== O QUE SE PEDE ==
Por favor, reproduza na íntegra o excerto sobre o padre Dâmaso que se encontra abaixo, sem qualquer alteração.

Admite, contudo, que nem sempre foi fácil. “Como rapaz, tive algumas
faltas, mas Jesus estava sempre presente. Extraordinário. Ele amava-me”.
Sempre muito auto-crítico, diz que quando “tinha uma falta a vivia mais
seriamente, porque não queria ofender” Jesus. O padre Dâmaso quer dar sempre o
melhor de si. Era um homem “cheio de Deus” e que dá Deus aos homens, escreve o
padre Alberto Oliveira no livro “Uma vida de doação”.
O padre Dâmaso acreditava e fazia tudo por Jesus. E é com Ele no coração
que quis sempre tornar-se melhor pessoa todos os dias e chegar a mais gente.
“Tenho muito respeito pelos santos, mas não lhes peço intercessão. Trato tudo
diretamente com Jesus e não peço muito. Entrego-me”, conta.
A cadeia. “Tinha que me dar sem procurar
os meus próprios interesses”

== EXCERTO DOS DADOS ==
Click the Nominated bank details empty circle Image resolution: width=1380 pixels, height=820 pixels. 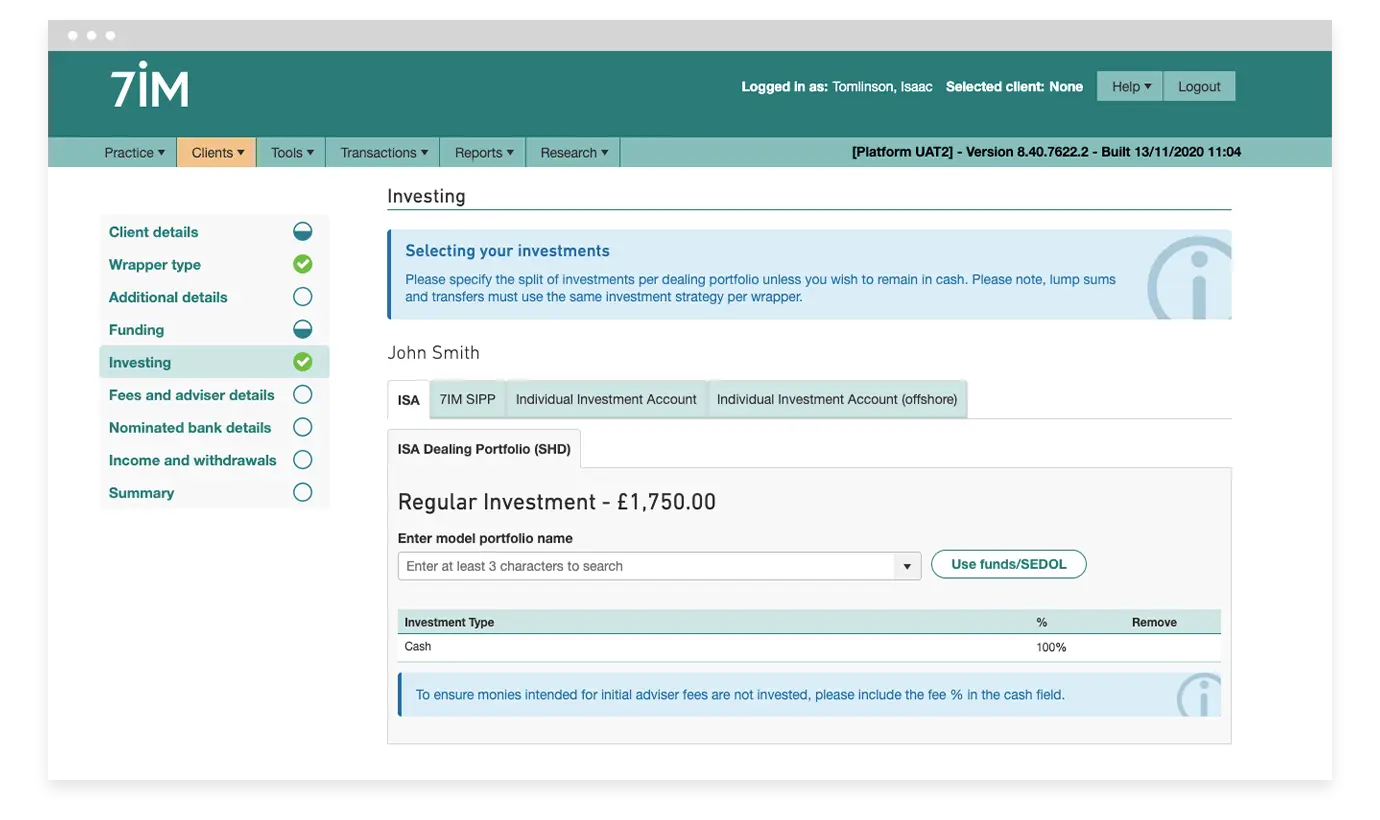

== A SUA SOLUÇÃO ==
Admite, contudo, que nem sempre foi fácil. “Como rapaz, tive algumas
faltas, mas Jesus estava sempre presente. Extraordinário. Ele amava-me”.
Sempre muito auto-crítico, diz que quando “tinha uma falta a vivia mais
seriamente, porque não queria ofender” Jesus. O padre Dâmaso quer dar sempre o
melhor de si. Era um homem “cheio de Deus” e que dá Deus aos homens, escreve o
padre Alberto Oliveira no livro “Uma vida de doação”.
O padre Dâmaso acreditava e fazia tudo por Jesus. E é com Ele no coração
que quis sempre tornar-se melhor pessoa todos os dias e chegar a mais gente.
“Tenho muito respeito pelos santos, mas não lhes peço intercessão. Trato tudo
diretamente com Jesus e não peço muito. Entrego-me”, conta.
A cadeia. “Tinha que me dar sem procurar
os meus próprios interesses”